BAILII is celebrating 24 years of free online access to the law! Would you consider making a contribution?

    No donation is too small. If every visitor before 31 December gives just £1, it will have a significant impact on BAILII's ability to continue providing free access to the law.
    Thank you very much for your support!



    BAILII [Home] [Databases] [World Law] [Multidatabase Search] [Help] [Feedback]

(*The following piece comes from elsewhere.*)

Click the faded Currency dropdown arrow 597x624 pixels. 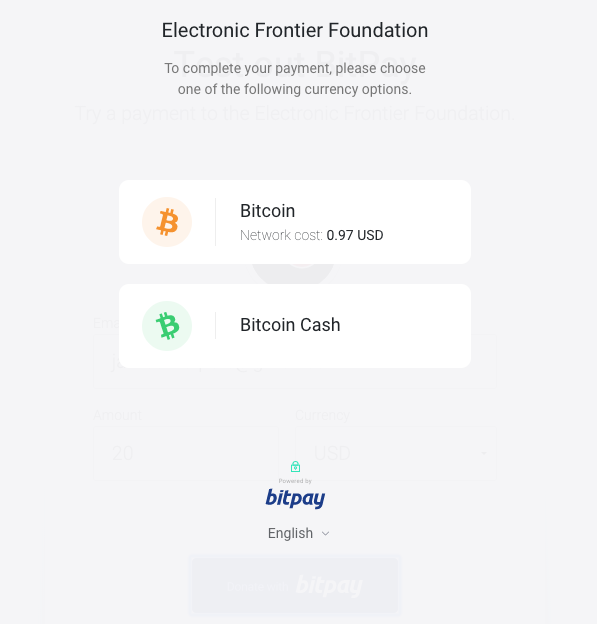point(484,453)
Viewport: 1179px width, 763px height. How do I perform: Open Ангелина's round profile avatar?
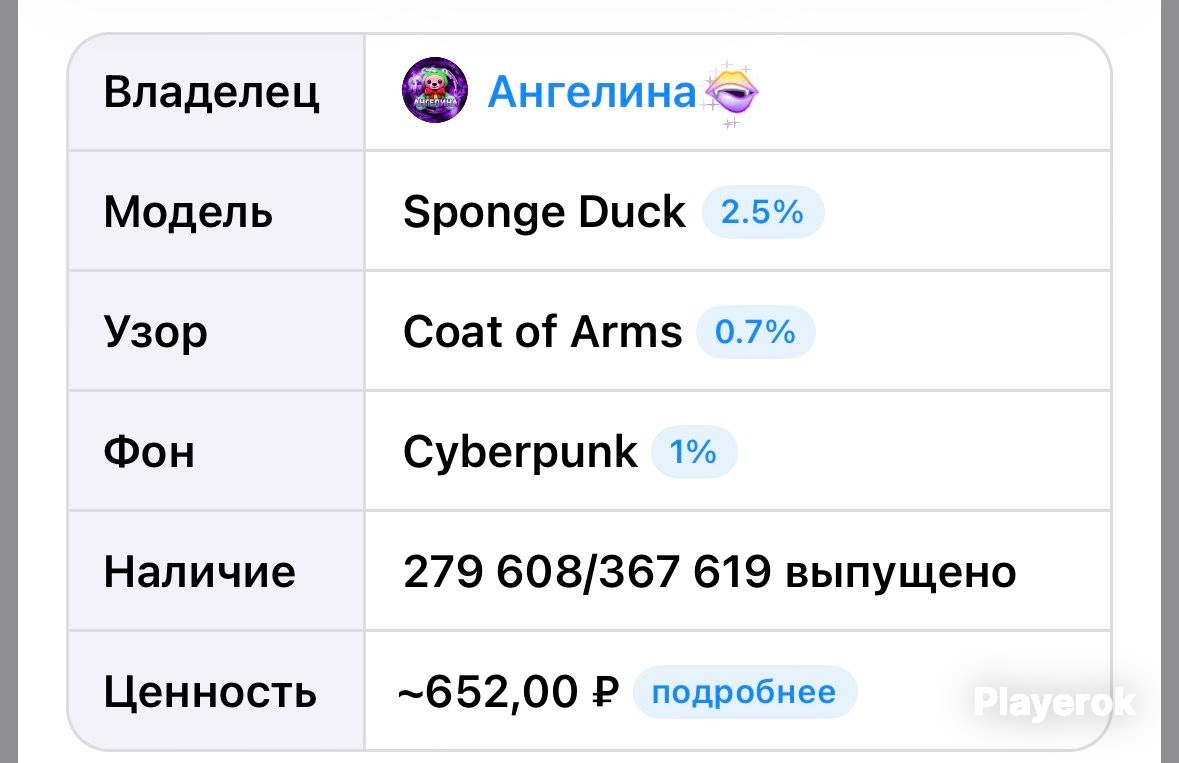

    European Court of Human Rights


    You are here: BAILII >> Databases >> European Court of Human Rights >> SUBBOTKIN v. RUSSIA - 837/03 [2008] ECHR 516 (12 June 2008)
    URL: http://www.bailii.org/eu/cases/ECHR/2008/516.html
    Cite as: [2008] ECHR 516

    [New search] [Contents list] [Printable RTF version] [Help]






    FIRST SECTION







    CASE OF SUBBOTKIN v. RUSSIA


    (Application no. 837/03)












    JUDGMENT



    STRASBOURG


    12 June 2008



    This judgment will become final in the circumstances set out in Article 44 § 2 of the Convention. It may be subject to editorial revision.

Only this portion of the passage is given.